Constitution Party of WV holds Winter Summit

PARKERSBURG — The Constitution Party of West Virginia celebrated its new status as a recognized political party with ballot access in the state at its Winter Summit Saturday in Parkersburg, but their focus was more on the future than the recent accomplishment.
“You are refitting and retraining and rearming,” said S. Marshall Wilson, a former Republican state delegate from Berkeley County whose showing in the 2024 gubernatorial race secured the party’s recognition. “We’re going to have candidates up and down the ballot” in 2026.
Wilson said the party’s guiding principle is the belief that government exists for no other purpose than to secure the rights of the people. He said they plan to work to replace government officials “who commit egregious violations” against that principle.
“Party is not relevant to us,” Wilson said, adding that they wouldn’t rule out helping Democratic, Republican or Libertarian candidates who share their view of the role of government.
Joining Wilson at the Rock Church on 37th Street for the event were the party’s national chairman, Justin Magill, regional Chairman Bob Goodrich and state Chairwoman Amy Stull.
“The achievement of ballot access for a state party is pretty huge,” Magill said. “There’s a lot of folks desperately looking for something. And we have an opportunity to present ourselves as that something.”
Magill said he wants to see people not only running at the state level, like Wilson, but for school boards and city and county government.
“That’s really the key for the change, and that’s really the level where the resistance should be,” he said.
Boards of education can push back against state and national authorities telling schools what they can and can’t do, Magill said.

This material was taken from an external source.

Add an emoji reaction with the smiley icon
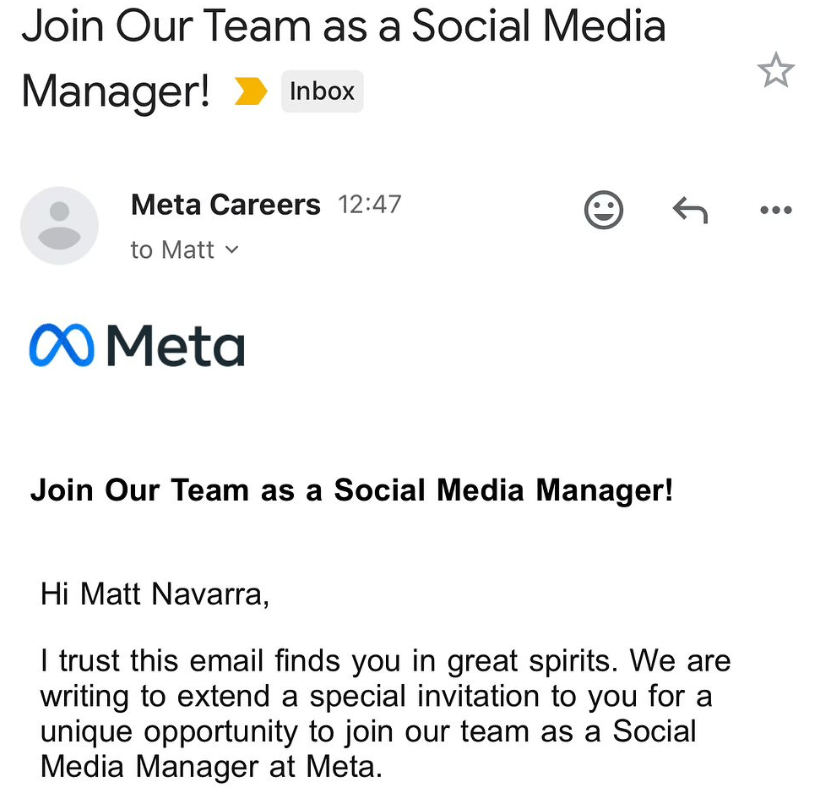This screenshot has width=828, height=812. pos(603,210)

Goodrich said he’d been a lifelong Republican who always voted for conservative candidates but the GOP “has traded principle for power.” He said he turned to the Constitution Party in 2010 after a conversation with God and emphasized the importance of voting for people who will do what’s right instead of just those who can win.

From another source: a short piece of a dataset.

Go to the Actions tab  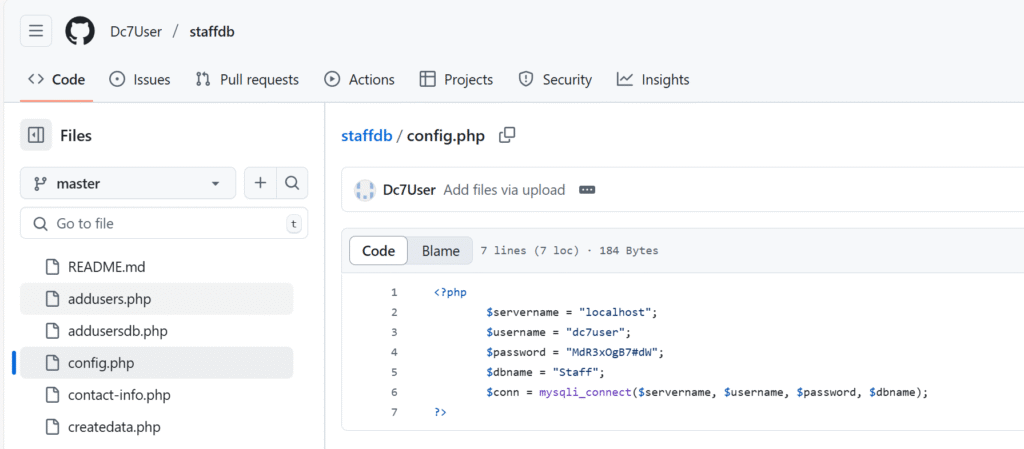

About 40 people attended the event, including North Hills resident Glenn Newman, a member of the MOVCAC group.
“At 80, I never thought I would see the day when the back of the two party system was broken. And it has been,” Newman said.
Also in attendance was Tricia Jackson, a former Jefferson County commissioner who ran for state auditor as a Republican in 2024. Before losing in the primary, Jackson was removed from her commissioner’s post by a three-judge panel over her and another commissioner’s absences from multiple meetings in late 2023 in a dispute over the appointment process for a vacant commission seat.

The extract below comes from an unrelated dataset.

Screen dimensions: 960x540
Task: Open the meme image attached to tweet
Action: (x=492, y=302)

Jackson said members of the Republican party had a hand in her removal from office.
“I’m a principled person. I believe in the Constitution. And I believe in representing the people,” she said. “I could no longer be associated with the Republican Party.”
Stull kicked off the second half of the summit by reading “The Midnight Ride of Paul Revere” by Henry Wadsworth Longfellow. She said the country stands on the brink of a new revolution, not with weapons but with truth and ideals and asked people to consider running for office.
Stull said the party needs moral candidates who will uphold the principles and original intent of the Declaration of Independence and the Constitution.